Wednesday, February 3, 2010

Service sector continues to improve


The ISM's index of business activity in the service sector has been 50 or above since last August, and that is consistent with a modest improvement. Nothing to write home about, but I would note that conditions today are about the same as they were in March and April of 2003, just a few months before the Bush tax cuts were enacted and the economy subsequently took off like a rocket in the second half of the year. Miracles can happen: what if Congress refused to allow the Bush tax cuts to expire? Since almost everyone expects tax rates on income and capital to rise beginning in 2010, it would be very bullish for the markets if they were instead held steady.

3 comments:

alstry said...

As a supply-sider, you don't believe that consumption drives economic growth, but rather the driver of growth is supply, and supply goes up when people work more, when the factors of production become more productive, when investment goes up, and when risk-taking goes up.

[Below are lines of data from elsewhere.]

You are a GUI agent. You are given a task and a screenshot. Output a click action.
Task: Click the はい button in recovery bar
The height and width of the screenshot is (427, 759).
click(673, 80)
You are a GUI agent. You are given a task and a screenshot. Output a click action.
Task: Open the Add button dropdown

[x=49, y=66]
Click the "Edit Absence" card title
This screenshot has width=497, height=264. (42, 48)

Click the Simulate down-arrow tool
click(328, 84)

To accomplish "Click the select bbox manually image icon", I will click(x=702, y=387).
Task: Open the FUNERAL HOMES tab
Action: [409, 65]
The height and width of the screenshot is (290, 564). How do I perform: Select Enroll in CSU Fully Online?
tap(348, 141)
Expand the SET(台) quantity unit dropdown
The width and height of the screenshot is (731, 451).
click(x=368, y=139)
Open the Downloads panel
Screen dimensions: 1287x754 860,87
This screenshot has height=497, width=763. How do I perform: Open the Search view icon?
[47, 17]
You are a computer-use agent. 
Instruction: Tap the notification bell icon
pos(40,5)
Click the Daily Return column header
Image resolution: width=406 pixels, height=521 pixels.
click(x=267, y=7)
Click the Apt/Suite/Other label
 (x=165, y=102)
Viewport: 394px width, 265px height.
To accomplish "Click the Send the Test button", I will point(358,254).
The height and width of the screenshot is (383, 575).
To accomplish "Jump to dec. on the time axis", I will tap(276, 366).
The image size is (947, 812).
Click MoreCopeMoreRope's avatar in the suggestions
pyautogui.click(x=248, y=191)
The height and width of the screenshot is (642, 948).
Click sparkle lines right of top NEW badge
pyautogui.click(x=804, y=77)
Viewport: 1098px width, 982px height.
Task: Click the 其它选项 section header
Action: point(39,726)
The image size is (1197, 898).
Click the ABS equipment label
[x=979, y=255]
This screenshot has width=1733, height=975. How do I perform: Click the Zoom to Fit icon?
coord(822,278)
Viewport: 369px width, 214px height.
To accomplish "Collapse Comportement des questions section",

What would be the result if the driver of growth was spending.....and spending went up when people were loaned money. For example, if you loan a homeless person $10,000....he will spend up driving growth...especially if he is an alcoholic and you are a nearby liquor store.

Because of you, I now appreciate that lending is simply shiftiing demand from one to another. But if we are shifting dollars from savers and transfering it to spenders, what happens when most of the savings is consumed by spenders and there is little savings left for productive usage?

Scott Grannis said...

To begin with, spending is consumption, and neither can create growth out of thin air. Giving money to a drunk cannot create growth, even if he spends all the money immediately. The money he spends is money I don't spend.

The problem with the federal government spending money that it has to borrow is that a) it can't generate new growth, it only redistributes money, and b) it absorbs savings from the economy that could otherwise be put to more productive use. The federal deficit today is a net drag on the economy.

alstry said...

I understand and agree with you completely now.

But what if the past eight years of growth was simply taking savings from our pensions and retirement accounts, who really have no consumption demand, and loaning it to homeowners, businesses and municipalities to create short term growth through consumption?


And now that we have consumed our retirement savings through consumption and malinvestment....we have very little for productive usage.